<<<<

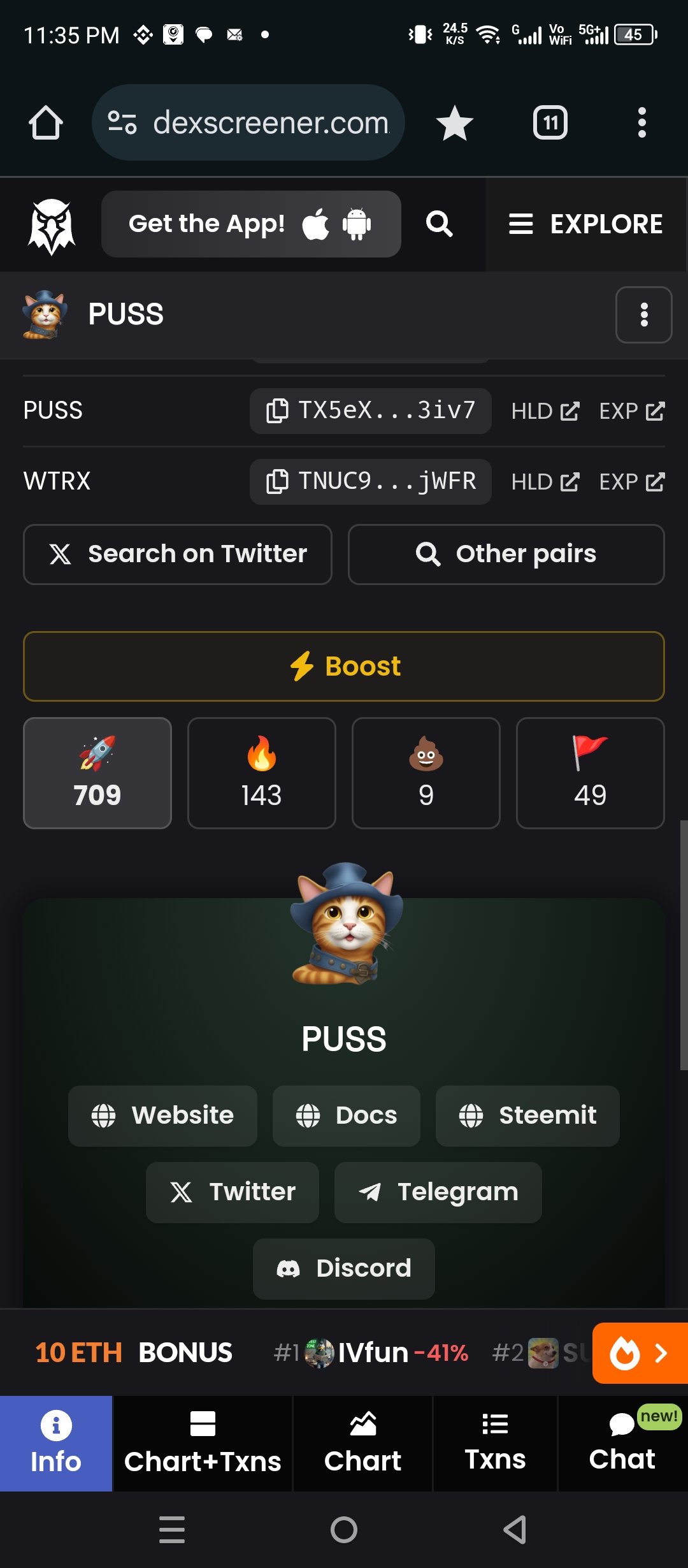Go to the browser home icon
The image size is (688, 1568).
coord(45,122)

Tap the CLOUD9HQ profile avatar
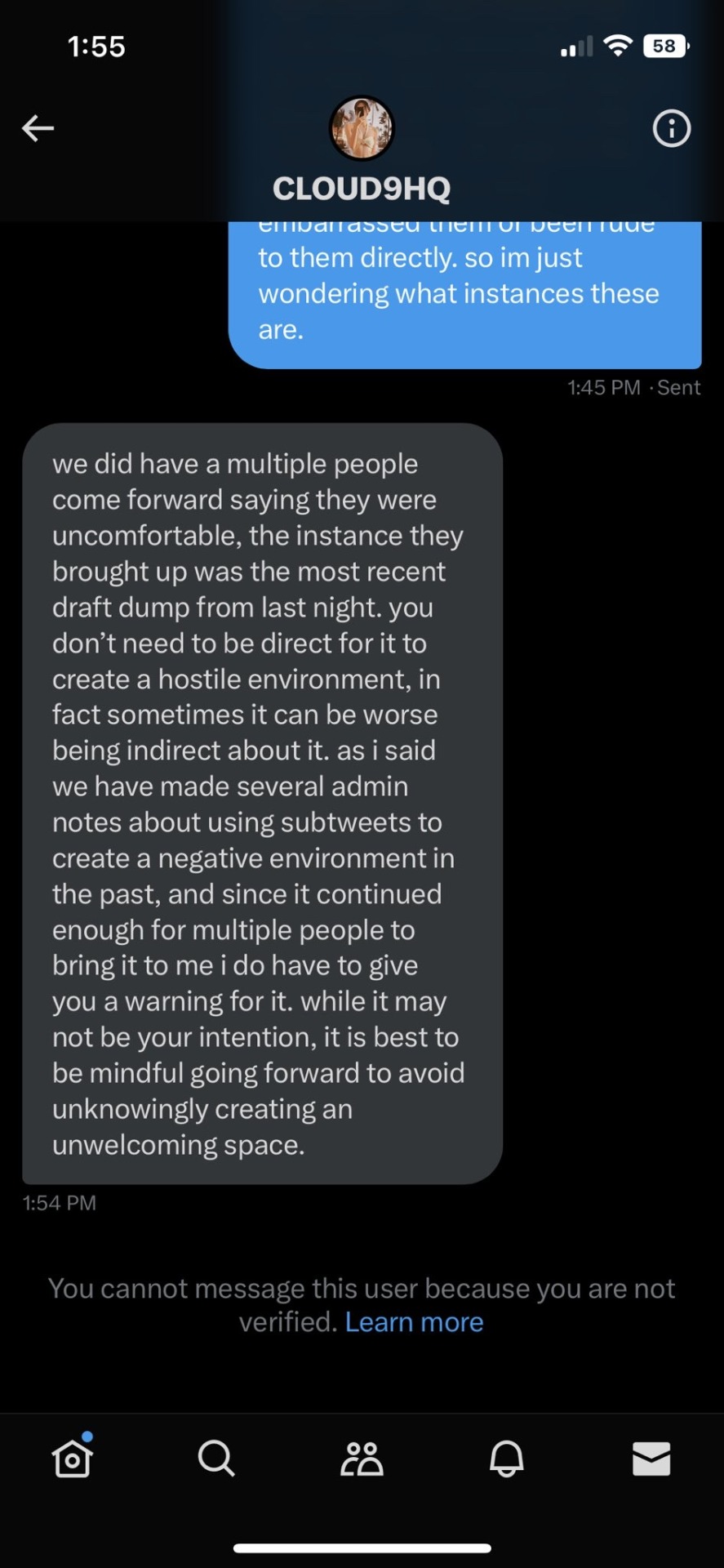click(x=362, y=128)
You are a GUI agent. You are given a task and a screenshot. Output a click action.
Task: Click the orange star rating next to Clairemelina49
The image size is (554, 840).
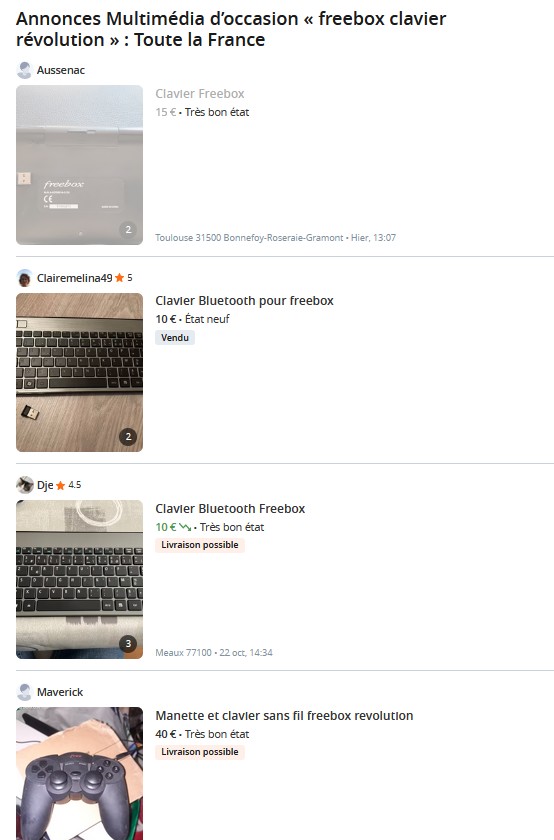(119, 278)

>>>>

▶ **What is required**: Once you find the line containing "You are a GUI", transcribe it and each line after it to the end of the records exactly, and leave out the pictures.

▶ **Written solution**:
You are a GUI agent. You are given a task and a screenshot. Output a click action.
Task: Click the orange star rating next to Clairemelina49
The image size is (554, 840).
(119, 278)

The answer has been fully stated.